* TASK DESCRIPTION:
Print a faithful copy of the data below, word for word, with the pictures left out.

* DATA RECORDS:

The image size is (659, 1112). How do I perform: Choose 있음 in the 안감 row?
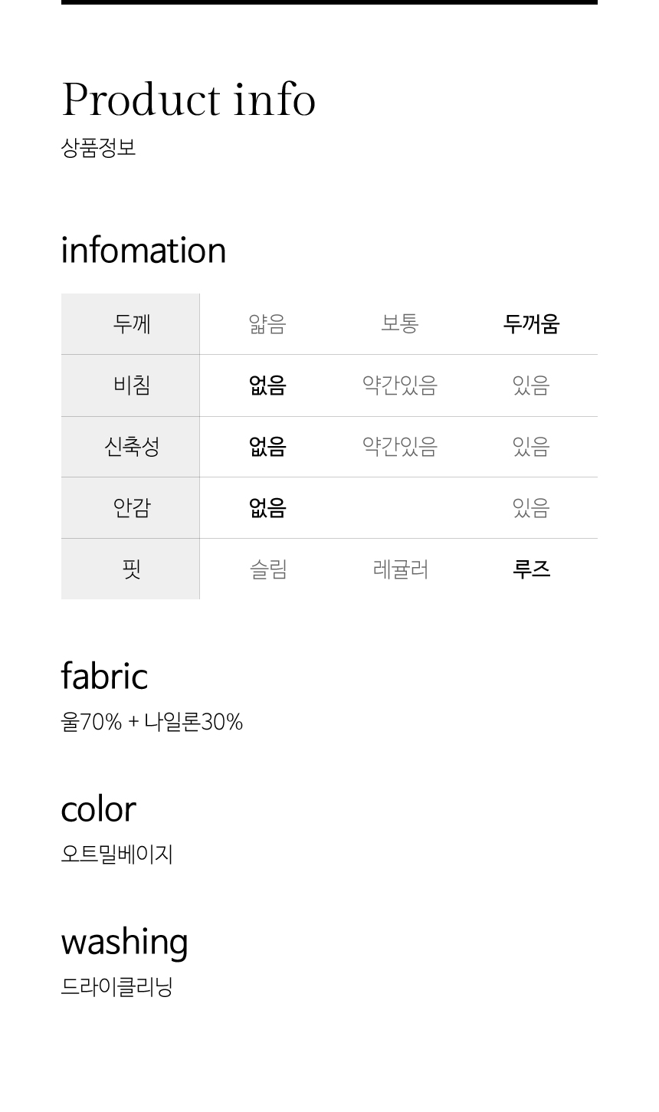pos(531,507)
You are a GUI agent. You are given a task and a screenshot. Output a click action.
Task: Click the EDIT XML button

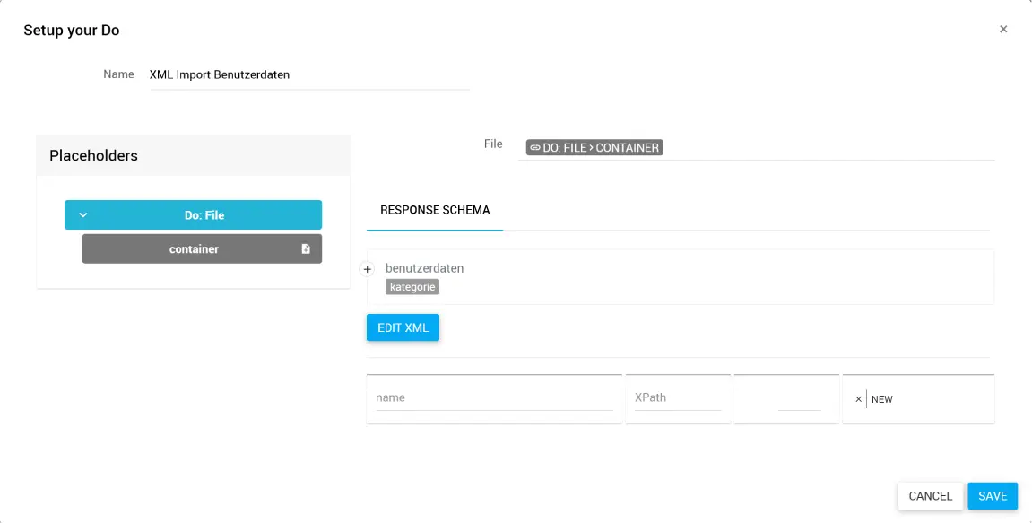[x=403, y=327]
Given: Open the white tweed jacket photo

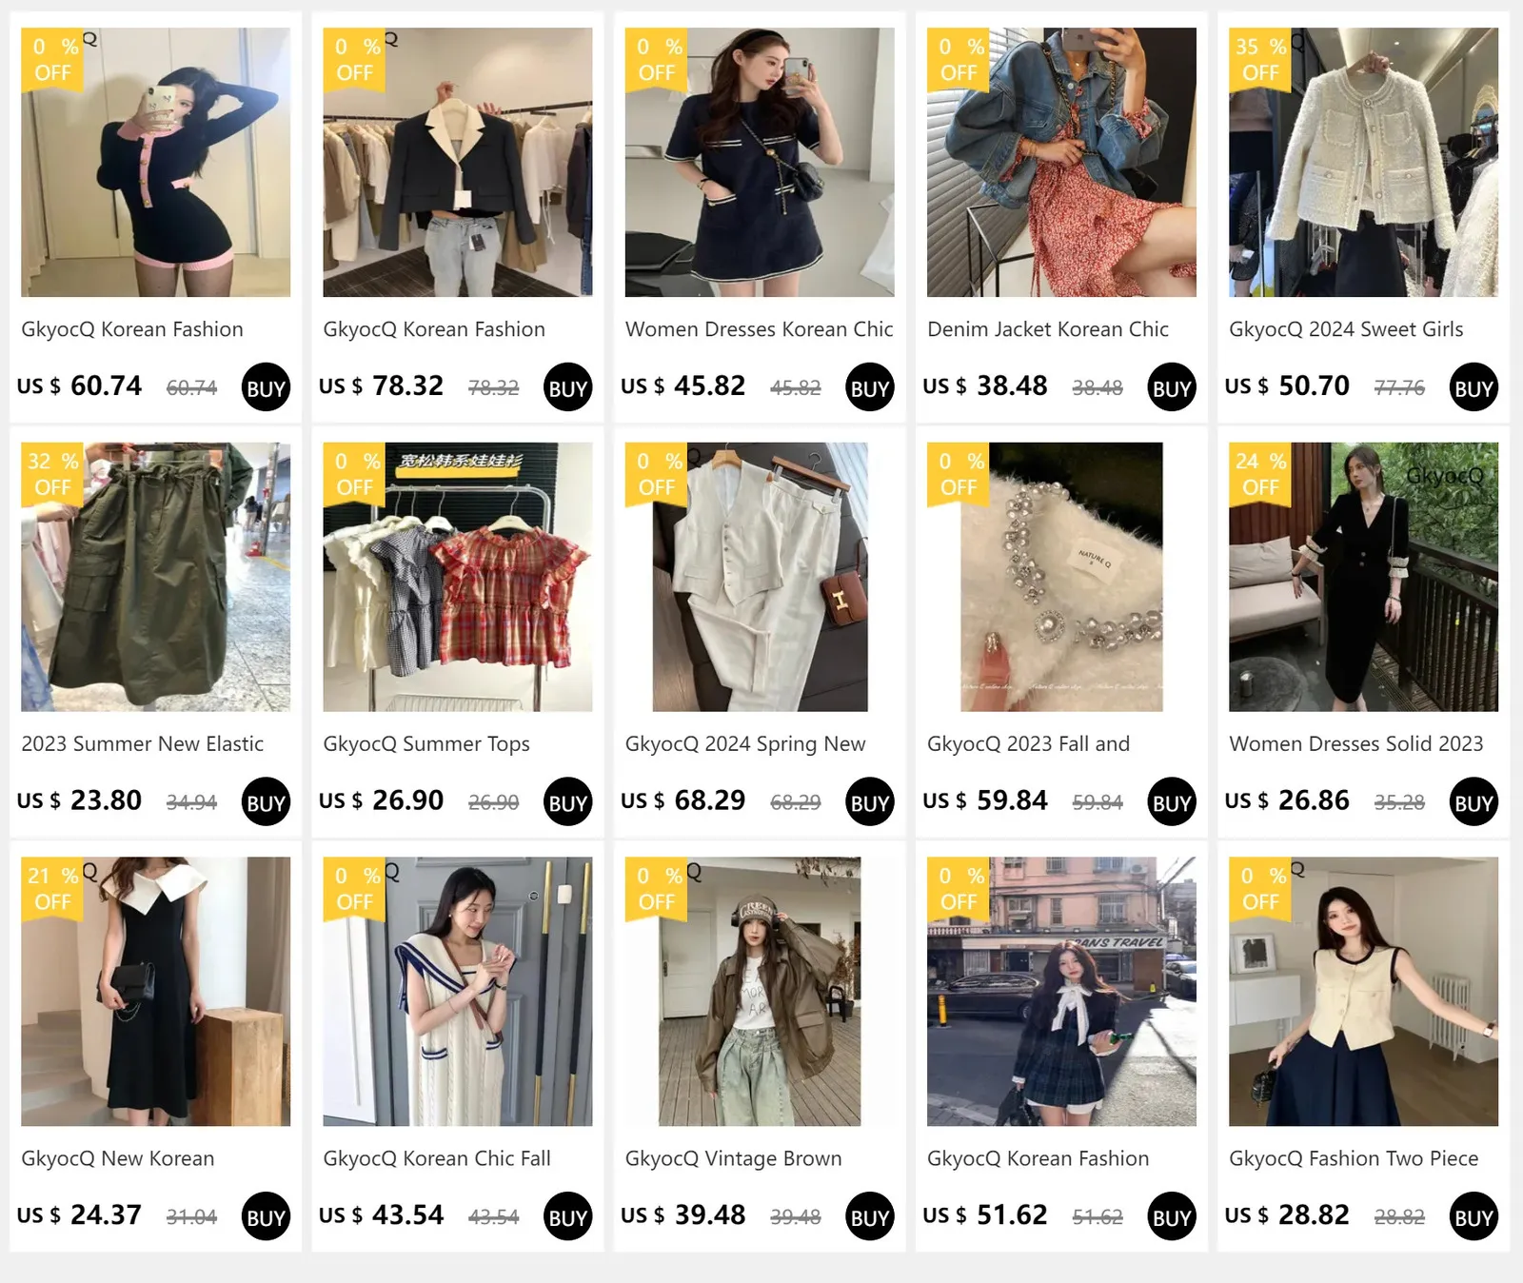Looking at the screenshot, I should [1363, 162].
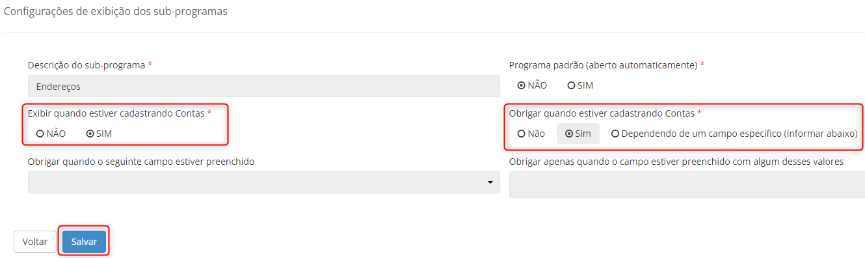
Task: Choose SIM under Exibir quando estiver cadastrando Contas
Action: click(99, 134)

* ANSWER TO THIS EXERCISE:
The image size is (659, 1112). How do I perform: Choose 있음 in the 안감 row?
pos(531,507)
You are a GUI agent. You are given a task and a screenshot. Output a click action.
Task: Click the EDIT XML button

[x=403, y=327]
Given: Open the white tweed jacket photo

Looking at the screenshot, I should [1363, 162].
Task: Choose SIM under Exibir quando estiver cadastrando Contas
Action: click(99, 134)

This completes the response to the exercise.